Editor's note: This is part of a series at KSL.com featuring some of Utah's coolest cars. If you own a customized vehicle — from sports cars to semitrucks — email firstname.lastname@example.org with a photo of the vehicle and a brief description for consideration.
SALT LAKE CITY — Actual rats’ nests in the seats, a decayed headliner, and a softball-size hole in the engine block: this is how Joe Averett’s project started out.
Averett always wanted a rat rod and was looking for a truck. When his friend Joel Carson called with something else, Averett responded and never looked back.
Carson was looking for a hearse as a project and found one in a Murray warehouse. The owner agreed to sell Carson the hearse only if he bought the two vehicles that were with it. One of those was a 1948 Chrysler New Yorker, and Averett paid $2,000 for it and took it on as a project.
He hauled the 4,800-pounder to a barn in Kamas, where he got to work stripping out the old stuff. After the rats were sent packing, Averett started on the mechanicals by replacing the 135-horsepower engine (probably less with a hole in the block) and transmission with those from a 1974 Chevrolet Nova. Then the trouble started.

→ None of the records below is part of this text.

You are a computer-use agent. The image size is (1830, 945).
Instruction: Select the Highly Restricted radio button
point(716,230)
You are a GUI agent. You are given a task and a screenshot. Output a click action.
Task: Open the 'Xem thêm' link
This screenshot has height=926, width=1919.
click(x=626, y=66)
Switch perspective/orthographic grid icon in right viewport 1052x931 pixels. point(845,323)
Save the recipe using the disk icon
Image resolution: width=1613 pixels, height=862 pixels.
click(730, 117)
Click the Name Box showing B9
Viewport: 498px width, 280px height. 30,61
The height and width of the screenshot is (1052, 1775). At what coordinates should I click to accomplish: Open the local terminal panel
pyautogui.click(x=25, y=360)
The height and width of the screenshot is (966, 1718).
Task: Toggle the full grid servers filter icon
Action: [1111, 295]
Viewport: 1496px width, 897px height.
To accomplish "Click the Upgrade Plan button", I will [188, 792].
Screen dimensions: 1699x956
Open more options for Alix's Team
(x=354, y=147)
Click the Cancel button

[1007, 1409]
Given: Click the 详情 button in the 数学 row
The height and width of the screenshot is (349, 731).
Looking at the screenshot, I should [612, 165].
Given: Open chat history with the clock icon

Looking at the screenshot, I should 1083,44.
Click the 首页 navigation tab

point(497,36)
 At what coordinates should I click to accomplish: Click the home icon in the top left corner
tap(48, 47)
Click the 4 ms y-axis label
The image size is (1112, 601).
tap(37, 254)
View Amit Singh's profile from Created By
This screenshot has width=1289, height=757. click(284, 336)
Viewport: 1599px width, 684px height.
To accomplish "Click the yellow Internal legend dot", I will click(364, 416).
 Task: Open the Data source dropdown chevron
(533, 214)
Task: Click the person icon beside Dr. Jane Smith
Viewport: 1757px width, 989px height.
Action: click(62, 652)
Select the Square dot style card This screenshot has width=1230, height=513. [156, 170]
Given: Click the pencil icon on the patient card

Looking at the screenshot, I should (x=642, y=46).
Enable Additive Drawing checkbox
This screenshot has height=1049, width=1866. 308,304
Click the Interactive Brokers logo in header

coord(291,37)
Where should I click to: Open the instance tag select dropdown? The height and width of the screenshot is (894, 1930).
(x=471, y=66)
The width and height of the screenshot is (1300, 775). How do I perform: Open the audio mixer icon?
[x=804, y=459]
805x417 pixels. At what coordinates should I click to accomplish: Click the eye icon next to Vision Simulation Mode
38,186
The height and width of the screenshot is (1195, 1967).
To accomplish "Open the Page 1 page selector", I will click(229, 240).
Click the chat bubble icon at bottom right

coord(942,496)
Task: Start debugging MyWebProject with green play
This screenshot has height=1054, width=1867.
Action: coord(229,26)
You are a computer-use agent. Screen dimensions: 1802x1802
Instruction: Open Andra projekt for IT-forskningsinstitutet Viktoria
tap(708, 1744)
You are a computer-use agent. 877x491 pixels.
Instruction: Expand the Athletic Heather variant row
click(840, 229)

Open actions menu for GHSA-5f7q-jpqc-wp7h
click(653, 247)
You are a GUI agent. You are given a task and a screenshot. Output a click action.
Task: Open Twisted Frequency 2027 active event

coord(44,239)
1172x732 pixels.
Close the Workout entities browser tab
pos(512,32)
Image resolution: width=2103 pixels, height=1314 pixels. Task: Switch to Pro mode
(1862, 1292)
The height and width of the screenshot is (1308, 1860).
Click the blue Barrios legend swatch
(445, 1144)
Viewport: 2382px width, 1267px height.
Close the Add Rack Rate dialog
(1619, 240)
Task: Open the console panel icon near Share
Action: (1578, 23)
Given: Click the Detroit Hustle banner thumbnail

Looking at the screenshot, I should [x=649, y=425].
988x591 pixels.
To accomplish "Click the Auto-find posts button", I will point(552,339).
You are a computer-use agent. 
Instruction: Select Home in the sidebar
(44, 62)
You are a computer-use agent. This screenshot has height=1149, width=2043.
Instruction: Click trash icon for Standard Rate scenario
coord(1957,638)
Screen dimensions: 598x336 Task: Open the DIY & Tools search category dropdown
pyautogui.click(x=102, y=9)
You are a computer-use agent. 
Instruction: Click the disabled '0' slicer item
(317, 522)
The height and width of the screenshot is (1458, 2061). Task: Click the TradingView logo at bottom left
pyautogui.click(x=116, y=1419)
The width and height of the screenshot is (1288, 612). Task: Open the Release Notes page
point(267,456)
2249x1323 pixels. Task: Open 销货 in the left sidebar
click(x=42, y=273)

On the first time out, Averett said the rear end blew up. He replaced it with a Ford Mustang rear end that had disc brakes. Then the Nova engine blew up, and Averett replaced it with a 350 that a guy from Rocky Mountain Raceway built. Then the transmission blew up, and it got swapped for a Turbo 350 tranny.
Averett said that for a while there, something new would blow up about every six months; but the car runs fine now. He added disc brakes up front and converted to fuel injection. He got 5 inches chopped off the roof, an air ride suspension in the rear and custom fender skirts. What he didn’t get done is the steering or the paint.
While visiting his builder, Wayne Morgan, he saw another bare metal car in the shop. Averett told Morgan to leave his vehicle bare for now since he didn’t have the money for a paint job, and he liked the look of metal sculpture anyway. He said it’s clear-coated and hasn’t rusted that bad. He likes driving something not like every other car.
The oversized hood ornament was a Christmas gift from Joel Carson. It came from eBay and there’s not a story behind it, but Averett’s been offered “a lot” of money for it and says it gets photographed often.
Averett said the big sedan has plenty of power now, but he’s more “slow and low” than street racer, using the New Yorker to just get around Salt Lake City. If he had it to do again, he said he would toss the driveline all at once instead of replacing it piece by blown-up piece.
And that hearse that started it all? It’s still under construction: Averett said Carson’s builder claimed weird things kept happening to it. He was convinced it was haunted and refused to work on it.